Task details
Reproduce each of the following records verbatim, keeping every line unchanged.

##########

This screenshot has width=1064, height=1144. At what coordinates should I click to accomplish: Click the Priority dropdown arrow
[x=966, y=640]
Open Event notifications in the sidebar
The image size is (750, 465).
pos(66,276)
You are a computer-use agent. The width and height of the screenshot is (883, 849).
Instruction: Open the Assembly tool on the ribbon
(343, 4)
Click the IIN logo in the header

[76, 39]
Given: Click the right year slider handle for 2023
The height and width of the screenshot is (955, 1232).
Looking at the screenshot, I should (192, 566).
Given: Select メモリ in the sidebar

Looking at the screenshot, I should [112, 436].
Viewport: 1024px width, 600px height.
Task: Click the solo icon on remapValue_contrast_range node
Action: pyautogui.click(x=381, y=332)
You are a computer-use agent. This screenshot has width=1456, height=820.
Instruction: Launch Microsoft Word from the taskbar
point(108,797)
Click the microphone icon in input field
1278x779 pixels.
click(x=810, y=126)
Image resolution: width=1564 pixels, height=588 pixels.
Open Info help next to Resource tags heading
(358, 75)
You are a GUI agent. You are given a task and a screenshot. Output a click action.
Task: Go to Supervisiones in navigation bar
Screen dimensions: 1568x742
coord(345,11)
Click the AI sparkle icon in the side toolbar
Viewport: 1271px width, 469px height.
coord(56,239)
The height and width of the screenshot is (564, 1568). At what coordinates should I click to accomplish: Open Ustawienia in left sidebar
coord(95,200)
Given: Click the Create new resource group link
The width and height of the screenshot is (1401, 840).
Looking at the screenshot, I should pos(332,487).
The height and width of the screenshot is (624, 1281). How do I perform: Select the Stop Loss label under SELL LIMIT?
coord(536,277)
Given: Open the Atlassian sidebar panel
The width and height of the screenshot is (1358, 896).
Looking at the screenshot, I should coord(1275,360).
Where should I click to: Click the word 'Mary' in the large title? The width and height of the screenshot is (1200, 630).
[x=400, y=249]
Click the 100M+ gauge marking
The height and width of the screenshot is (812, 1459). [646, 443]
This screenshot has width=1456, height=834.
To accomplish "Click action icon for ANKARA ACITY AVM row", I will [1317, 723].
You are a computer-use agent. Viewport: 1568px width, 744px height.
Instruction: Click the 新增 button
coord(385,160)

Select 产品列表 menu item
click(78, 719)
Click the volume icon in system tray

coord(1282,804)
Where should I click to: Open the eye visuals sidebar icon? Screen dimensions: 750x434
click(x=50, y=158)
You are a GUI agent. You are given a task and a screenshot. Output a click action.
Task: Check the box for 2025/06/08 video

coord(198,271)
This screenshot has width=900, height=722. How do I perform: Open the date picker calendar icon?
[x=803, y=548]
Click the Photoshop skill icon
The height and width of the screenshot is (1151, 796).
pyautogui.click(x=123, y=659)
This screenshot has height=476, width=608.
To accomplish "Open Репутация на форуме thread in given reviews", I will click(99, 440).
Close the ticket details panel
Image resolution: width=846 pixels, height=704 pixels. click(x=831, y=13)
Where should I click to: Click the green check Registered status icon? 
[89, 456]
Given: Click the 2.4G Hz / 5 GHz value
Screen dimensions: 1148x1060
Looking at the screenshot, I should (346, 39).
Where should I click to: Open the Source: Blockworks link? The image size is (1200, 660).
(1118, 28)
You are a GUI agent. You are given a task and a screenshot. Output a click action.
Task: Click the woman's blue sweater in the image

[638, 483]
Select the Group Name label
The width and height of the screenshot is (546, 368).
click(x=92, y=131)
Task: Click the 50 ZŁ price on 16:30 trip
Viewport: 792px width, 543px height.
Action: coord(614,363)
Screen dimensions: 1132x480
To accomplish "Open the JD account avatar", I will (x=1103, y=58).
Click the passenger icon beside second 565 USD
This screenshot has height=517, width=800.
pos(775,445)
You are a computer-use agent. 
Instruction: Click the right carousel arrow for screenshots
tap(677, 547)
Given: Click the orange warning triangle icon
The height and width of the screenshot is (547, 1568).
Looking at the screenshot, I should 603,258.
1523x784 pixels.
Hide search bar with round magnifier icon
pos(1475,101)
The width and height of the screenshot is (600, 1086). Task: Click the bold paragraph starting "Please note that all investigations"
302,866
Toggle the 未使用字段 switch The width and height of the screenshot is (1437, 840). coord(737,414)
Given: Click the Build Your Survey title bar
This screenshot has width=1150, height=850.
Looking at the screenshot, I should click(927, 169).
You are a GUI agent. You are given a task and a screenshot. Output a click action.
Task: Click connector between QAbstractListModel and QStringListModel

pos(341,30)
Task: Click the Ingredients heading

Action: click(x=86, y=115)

##########

Problem solution
This screenshot has width=1064, height=1144. At what coordinates should I click to accomplish: Click the Priority dropdown arrow
[x=966, y=640]
Open Event notifications in the sidebar
The image size is (750, 465).
pos(66,276)
You are a computer-use agent. The width and height of the screenshot is (883, 849).
Instruction: Open the Assembly tool on the ribbon
(343, 4)
Click the IIN logo in the header

[76, 39]
Given: Click the right year slider handle for 2023
The height and width of the screenshot is (955, 1232).
Looking at the screenshot, I should (192, 566).
Given: Select メモリ in the sidebar

Looking at the screenshot, I should [112, 436].
Viewport: 1024px width, 600px height.
Task: Click the solo icon on remapValue_contrast_range node
Action: pyautogui.click(x=381, y=332)
You are a computer-use agent. This screenshot has width=1456, height=820.
Instruction: Launch Microsoft Word from the taskbar
point(108,797)
Click the microphone icon in input field
1278x779 pixels.
click(x=810, y=126)
Image resolution: width=1564 pixels, height=588 pixels.
Open Info help next to Resource tags heading
(358, 75)
You are a GUI agent. You are given a task and a screenshot. Output a click action.
Task: Go to Supervisiones in navigation bar
Screen dimensions: 1568x742
coord(345,11)
Click the AI sparkle icon in the side toolbar
Viewport: 1271px width, 469px height.
coord(56,239)
The height and width of the screenshot is (564, 1568). At what coordinates should I click to accomplish: Open Ustawienia in left sidebar
coord(95,200)
Given: Click the Create new resource group link
The width and height of the screenshot is (1401, 840).
Looking at the screenshot, I should pos(332,487).
The height and width of the screenshot is (624, 1281). How do I perform: Select the Stop Loss label under SELL LIMIT?
coord(536,277)
Given: Open the Atlassian sidebar panel
The width and height of the screenshot is (1358, 896).
Looking at the screenshot, I should coord(1275,360).
Where should I click to: Click the word 'Mary' in the large title? The width and height of the screenshot is (1200, 630).
[x=400, y=249]
Click the 100M+ gauge marking
The height and width of the screenshot is (812, 1459). [646, 443]
This screenshot has width=1456, height=834.
To accomplish "Click action icon for ANKARA ACITY AVM row", I will [1317, 723].
You are a computer-use agent. Viewport: 1568px width, 744px height.
Instruction: Click the 新增 button
coord(385,160)

Select 产品列表 menu item
click(78, 719)
Click the volume icon in system tray

coord(1282,804)
Where should I click to: Open the eye visuals sidebar icon? Screen dimensions: 750x434
click(x=50, y=158)
You are a GUI agent. You are given a task and a screenshot. Output a click action.
Task: Check the box for 2025/06/08 video

coord(198,271)
This screenshot has width=900, height=722. How do I perform: Open the date picker calendar icon?
[x=803, y=548]
Click the Photoshop skill icon
The height and width of the screenshot is (1151, 796).
pyautogui.click(x=123, y=659)
This screenshot has height=476, width=608.
To accomplish "Open Репутация на форуме thread in given reviews", I will click(99, 440).
Close the ticket details panel
Image resolution: width=846 pixels, height=704 pixels. click(x=831, y=13)
Where should I click to: Click the green check Registered status icon? 
[89, 456]
Given: Click the 2.4G Hz / 5 GHz value
Screen dimensions: 1148x1060
Looking at the screenshot, I should (346, 39).
Where should I click to: Open the Source: Blockworks link? The image size is (1200, 660).
(1118, 28)
You are a GUI agent. You are given a task and a screenshot. Output a click action.
Task: Click the woman's blue sweater in the image

[638, 483]
Select the Group Name label
The width and height of the screenshot is (546, 368).
click(x=92, y=131)
Task: Click the 50 ZŁ price on 16:30 trip
Viewport: 792px width, 543px height.
Action: coord(614,363)
Screen dimensions: 1132x480
To accomplish "Open the JD account avatar", I will (x=1103, y=58).
Click the passenger icon beside second 565 USD
This screenshot has height=517, width=800.
pos(775,445)
You are a computer-use agent. 
Instruction: Click the right carousel arrow for screenshots
tap(677, 547)
Given: Click the orange warning triangle icon
The height and width of the screenshot is (547, 1568).
Looking at the screenshot, I should 603,258.
1523x784 pixels.
Hide search bar with round magnifier icon
pos(1475,101)
The width and height of the screenshot is (600, 1086). Task: Click the bold paragraph starting "Please note that all investigations"
302,866
Toggle the 未使用字段 switch The width and height of the screenshot is (1437, 840). coord(737,414)
Given: Click the Build Your Survey title bar
This screenshot has width=1150, height=850.
Looking at the screenshot, I should click(927, 169).
You are a GUI agent. You are given a task and a screenshot. Output a click action.
Task: Click connector between QAbstractListModel and QStringListModel

pos(341,30)
Task: Click the Ingredients heading

Action: click(x=86, y=115)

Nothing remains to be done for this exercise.